Co-Authored-By: Claude Opus 4.6 <noreply@anthropic.com>

README.md

@@ -20,6 +20,12 @@ Each stack is independently deployable with its own `compose.yml` and `.env`. Al
 | `sexy` | pivoine.art website | directus, frontend, redis, db |
 | `vaultwarden` | Password manager | vaultwarden |
 
+## Tools
+
+| Directory | Description |
+|---|---|
+| `_backup` | Daily restic backups to HiDrive (host script + systemd timer) |
+
 ## Deployment
 
 ```bash
@@ -34,6 +40,32 @@ ssh vps 'cd ~/stacks/<stack> && docker compose up -d'
 
 All stacks share the external `falcon_network` Docker network for inter-service communication (e.g. traefik routing, mailpit SMTP).
 
+## Backup
+
+The `_backup` stack runs a daily restic backup at 3:00 AM. It dumps all Postgres databases, then backs up the entire `.data/` directory to HiDrive. Retention: 7 daily, 4 weekly, 6 monthly snapshots.
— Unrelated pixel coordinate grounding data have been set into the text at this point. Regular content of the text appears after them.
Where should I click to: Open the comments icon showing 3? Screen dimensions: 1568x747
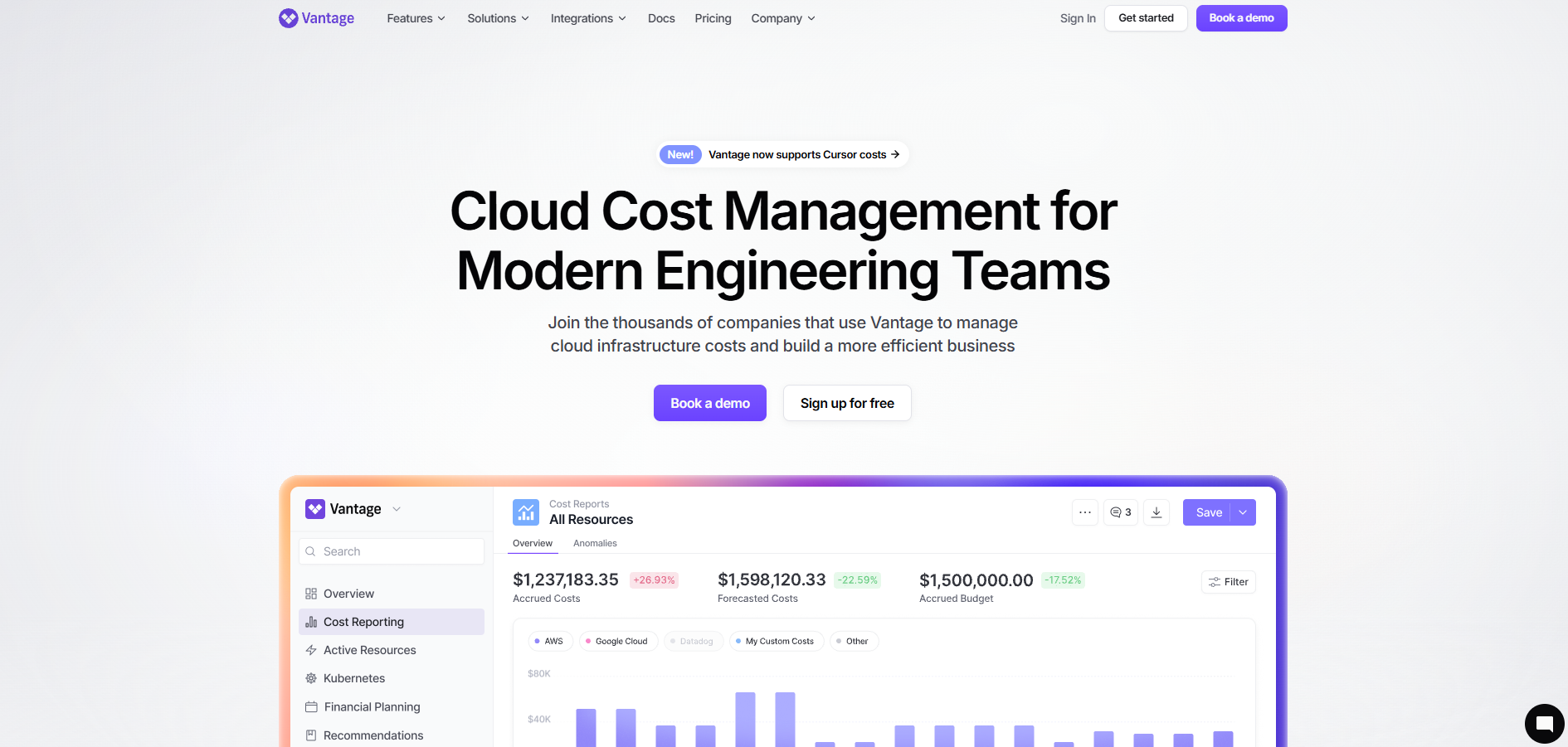click(1120, 512)
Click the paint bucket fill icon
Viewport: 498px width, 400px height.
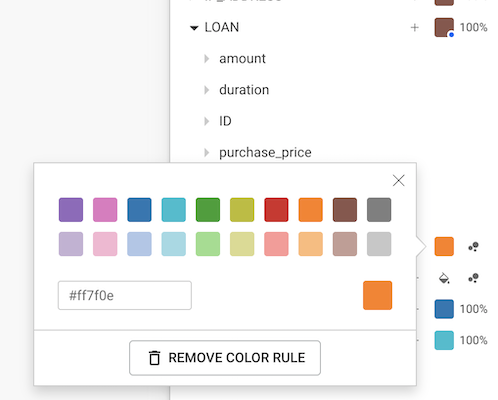pyautogui.click(x=444, y=278)
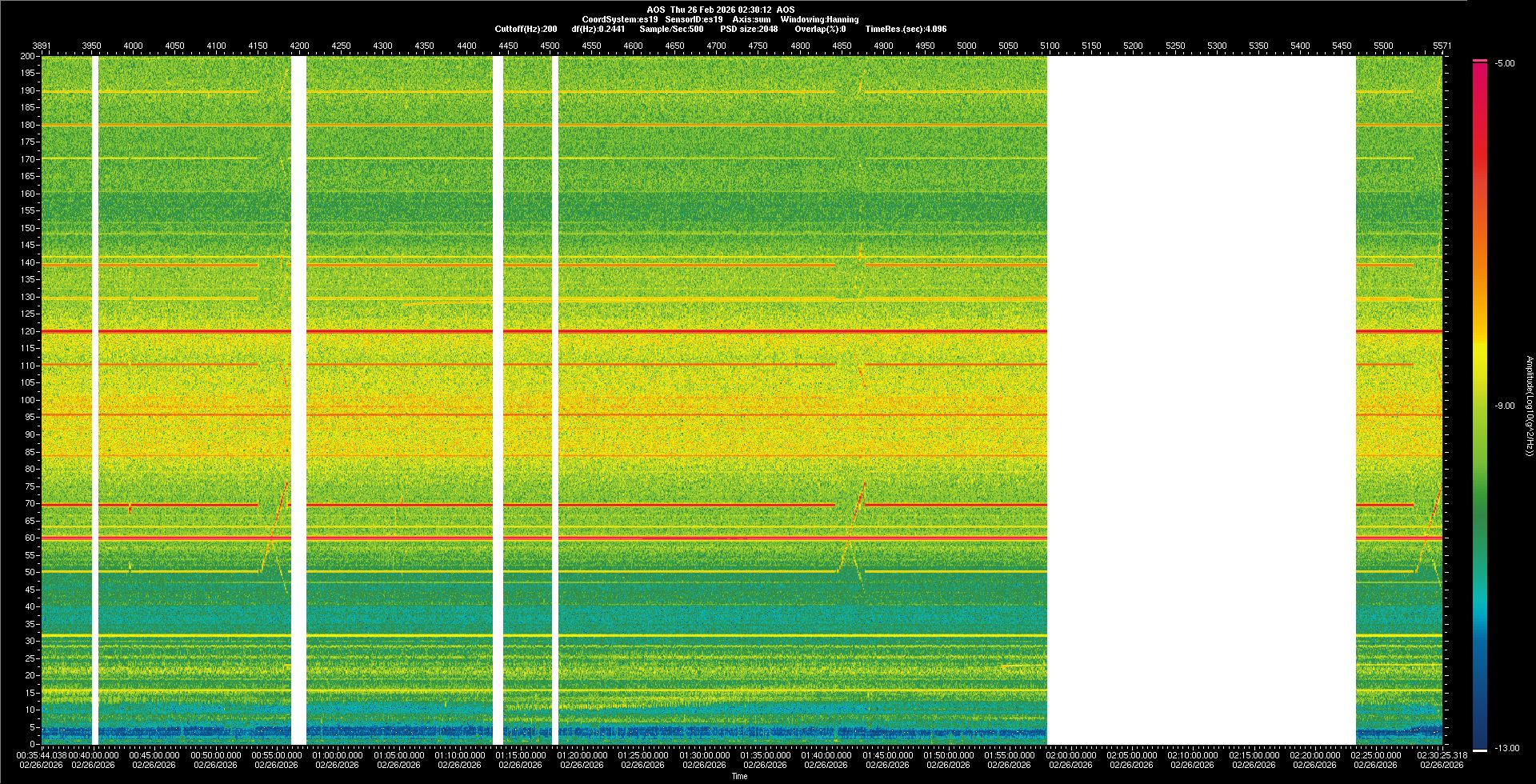Click the Amplitude(Log10(g^2/Hz)) color bar title
1536x784 pixels.
pyautogui.click(x=1528, y=406)
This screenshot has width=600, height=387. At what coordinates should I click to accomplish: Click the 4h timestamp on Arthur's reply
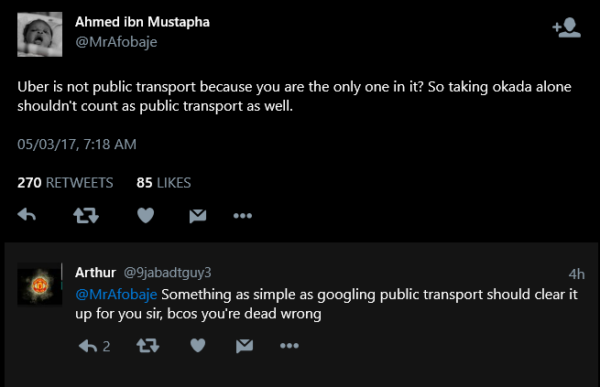click(576, 274)
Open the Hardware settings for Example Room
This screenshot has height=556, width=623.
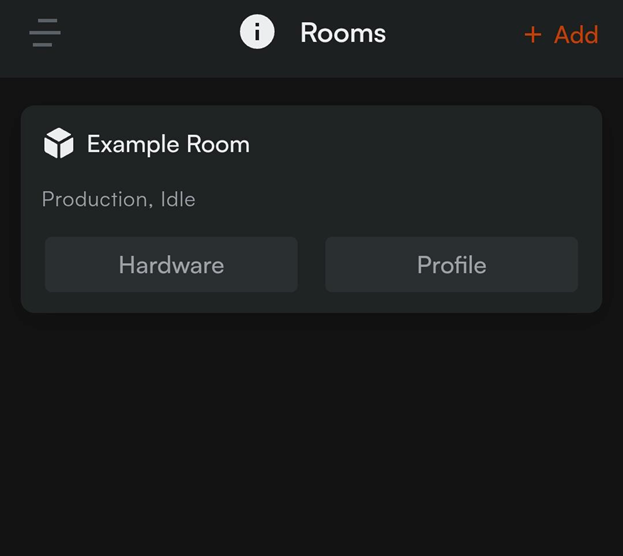[x=171, y=265]
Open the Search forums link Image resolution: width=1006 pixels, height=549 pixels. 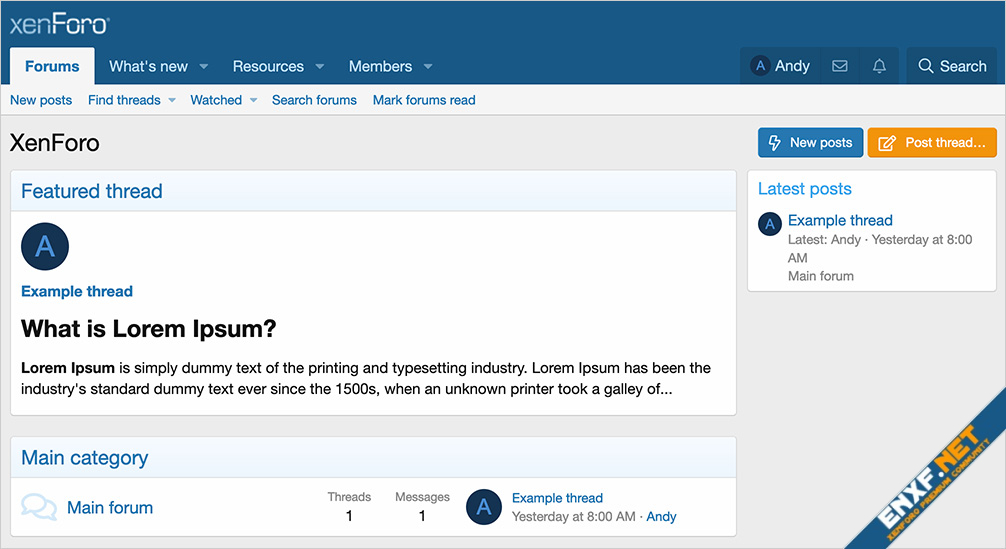pyautogui.click(x=314, y=100)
Notifications go to Mattermost.
+
+```bash
+# Deploy backup stack
+rsync -avz _backup/ vps:~/stacks/_backup/
+
+# Initialize restic repo (first time only)
+ssh vps 'source ~/stacks/_backup/.env && restic init -r /mnt/hidrive/users/valknar/Backup/stacks'
+
+# Install systemd units
+ssh vps 'ln -sf ~/stacks/_backup/stacks-backup.service /etc/systemd/system/ && \
+         ln -sf ~/stacks/_backup/stacks-backup.timer /etc/systemd/system/ && \
+         systemctl daemon-reload && systemctl enable --now stacks-backup.timer'
+
+# Manual test run
+ssh vps '~/stacks/_backup/backup.sh'
+
+# Check timer status
+ssh vps 'systemctl status stacks-backup.timer'
+
+# View snapshots
+ssh vps 'source ~/stacks/_backup/.env && restic -r /mnt/hidrive/users/valknar/Backup/stacks snapshots'
+```
+
 ## Data
 
 Persistent data is stored in `~/stacks/.data/<stack>/` on the VPS using bind mounts. Database stacks use dedicated Postgres instances with simple credentials.